In 2014 I hope to help launch a successful needs assessment here in Walla Walla, along with a few other people, to help get some concrete responses about life in town from other LGBT people, push for better HIV prevention funding in areas outside of King County (where Seattle is located), and win a grant to do some research on the founding of the Harvey Milk High School in NYC. Susanne and the family and I will try to get out east to show off our youngest to our friends and relatives. I have a book launch for my debut novel, and there’s a maybe blog starting up this spring from the likes of the Lambda Literary Foundation fellows from last summer that has gotten me excited. I don’t have any short story work on the horizon, and I’m not actively bidding to start a regular column anywhere, but that kind of stuff can change in two shakes of a lamb’s tail. I’ll try to get to a conference or two, but I’m probably spending a good chunk of 2014 bouncing a new youngun on my knee. I really love bouncing babies, it seems.
I have found the fights of 2013 to be dispiriting and almost completely useless. Look, maybe Dan Savage is a jerk, Ani DiFranco is a narcissist, and Buck Angel has no perspective. These people may have made headlines in popular culture and become marked as some kind of LGBT leader, but they’re not. They’re just not. One person cannot speak for the multiplicities of communities that comprise LGBT any more than one president could represent Planet Earth to the rest of the universe. There’s a reason that only some people present themselves as spokespeople, and that other people quietly go along doing the work that forges real empowerment for marginalized people. Don’t look toward the loudmouths, go searching for the principled workers.
2014 will be a great year, if only because CeCe McDonald will be released from the St. Cloud Correctional Facility. Let’s remember all of the other trans prisoners across the country, please, and get involved in writing to them and supporting them in what are extremely hostile environments. Next year we’ll see more in the way of same-sex marriage debates, ignorant celebrities saying ignorant things, and ALEC-driven legislation meant to disempower women and LGBT people. I for one will do my best not to be petty but to push back, speak out, and move through these moments. If I can help with a cause, I will put in my energy, and I hope you do the same.

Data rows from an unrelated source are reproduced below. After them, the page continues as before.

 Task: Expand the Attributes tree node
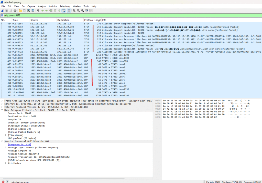click(6, 163)
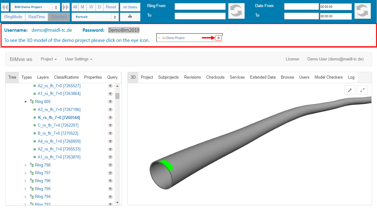This screenshot has height=209, width=377.
Task: Toggle the eye icon for Ring 798
Action: 110,165
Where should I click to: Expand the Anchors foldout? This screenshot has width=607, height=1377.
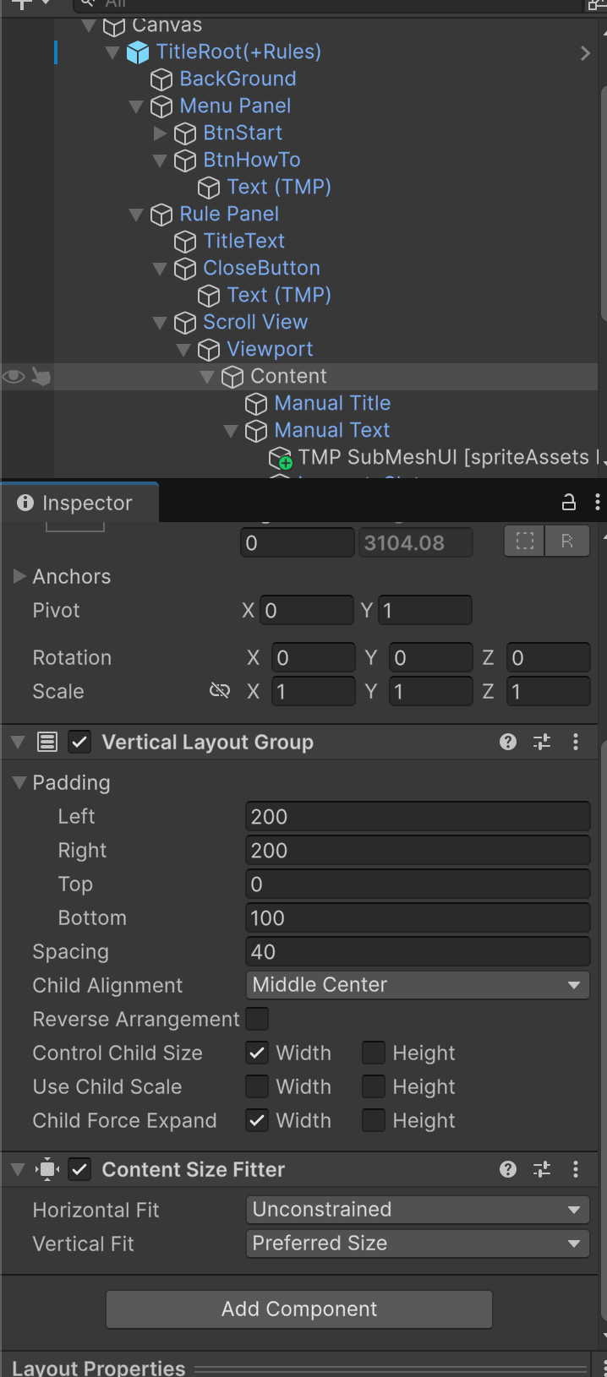[x=19, y=576]
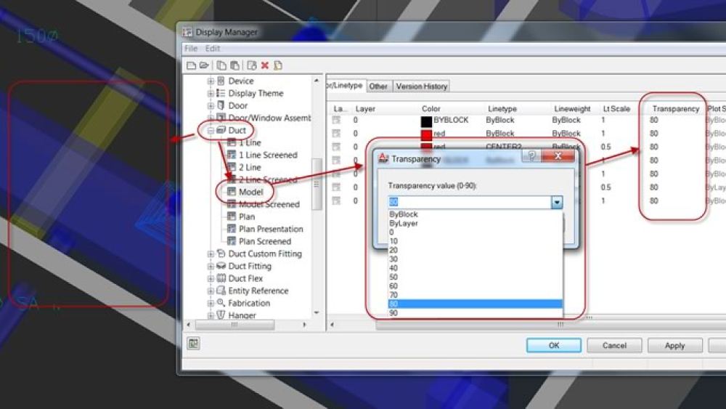
Task: Click the icon at the dialog's bottom-left corner
Action: (193, 344)
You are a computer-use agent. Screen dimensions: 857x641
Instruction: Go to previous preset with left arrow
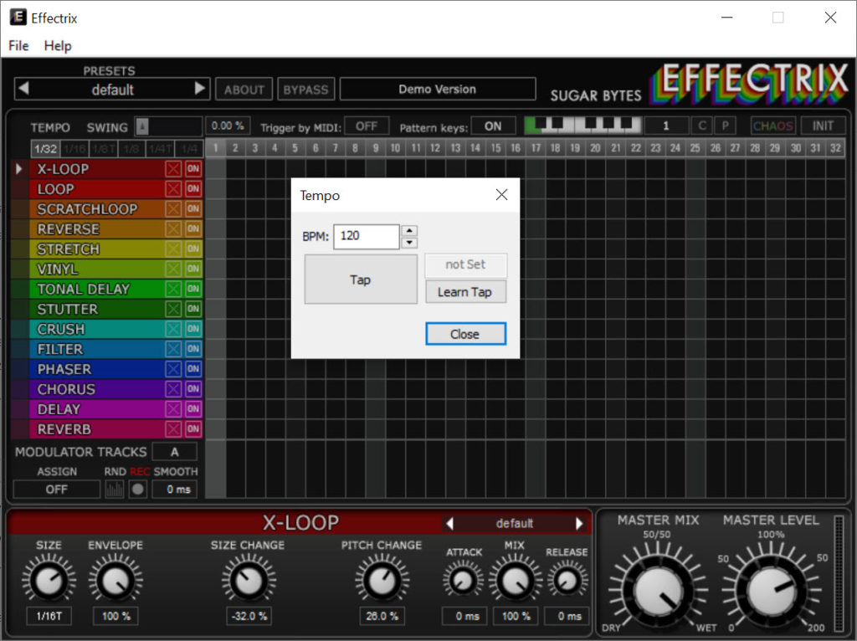click(23, 89)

Thank you to everyone who helped me out in 2013, supported my work or my family, congratulated me on my successes, cooed over Emile, volunteered for a cause I love, donated to HIV or LGBT groups, listened to a youth, bought someone a meal, offered condolences, or did their best for the people around them. I know it’s sappy but I still believe, idealist that I am, that love will always see us through. I welcome 2014 with open arms, as I do all of you. Have a wonderful New Year.
I listen to songza for new music. I got tired of spotify in early ’13.
Thank you! I will download it immediately.